Eppure un dardo di questo tipo, per quanto letale, potrebbe scatenare una reazione tutt’altro che luttuosa, stimolando un’intera classe politica ad una riflessione che è da anni che andrebbe condotta.
La crisi della politica e la crisi della cultura
La grande crisi d’identità dei teatri cittadini, un tempo laiche cattedrali in cui, al pari di quelle religiose, persone di esperienze e di vite molto differenti si incontravano per celebrare attraverso la finzione gli elementi più autentici della condizione umana, dovrebbe essere, per una buona parte della politica del nostro Paese, un’esperienza da cui trarre insegnamento.
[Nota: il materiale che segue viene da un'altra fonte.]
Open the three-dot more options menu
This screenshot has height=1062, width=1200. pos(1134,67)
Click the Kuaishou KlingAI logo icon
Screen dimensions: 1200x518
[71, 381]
Quei teatri, che un tempo erano gremiti di ragazzi, hanno commesso l’errore di seguire la stessa sorte dei propri fruitori: ancorati agli abbonamenti, si sono appiattiti su offerte culturali sempre più consone, sempre più simili. Così, un certo tipo di politica, che accolse la volontà di cambiamento, ha finito con l’assomigliare alla vita delle persone che la legittimarono, che crescendo hanno perso il livore, si sono affermate, evolvendosi, e qualche volta completamente trasformandosi.
Ebbene, un dardo letale ad una parte politica che non è stata in grado di rinnovarsi per tener fede alla propria identità, non sarebbe affatto una sconfitta per il Paese. Allo stesso modo, l’emersione di una nuova classe intellettuale, con idee in grado di offendere e di far riflettere, al pari di quegli intellettuali che oggi osanniamo come capisaldi della nostra cultura novecentesca e che un tempo erano tutt’altro che idolatrati, non potrebbe che creare benefici.
Ciò che tuttavia dovrebbe far riflettere, è che al momento queste ipotesi sono ancora ben lontane dall’essere visibili: concentrata sulle poltrone è l’azione di governo, concentrata sulle poltrone la contestazione dell’opposizione e concentrata sulle poltrone la riflessione della stampa, nessuna idea, dibattito o testimonianza di una rinnovata cultura sembra emergere dai contestati cambi di seduta. Ci vuole del tempo per vedere gli effetti di questa peculiare azione di governo nella cultura. Positivi o negativi che siano.
Al momento, a quanto pare, l’unico beneficio culturale di cui l’Italia può vantarsi è il beneficio del dubbio.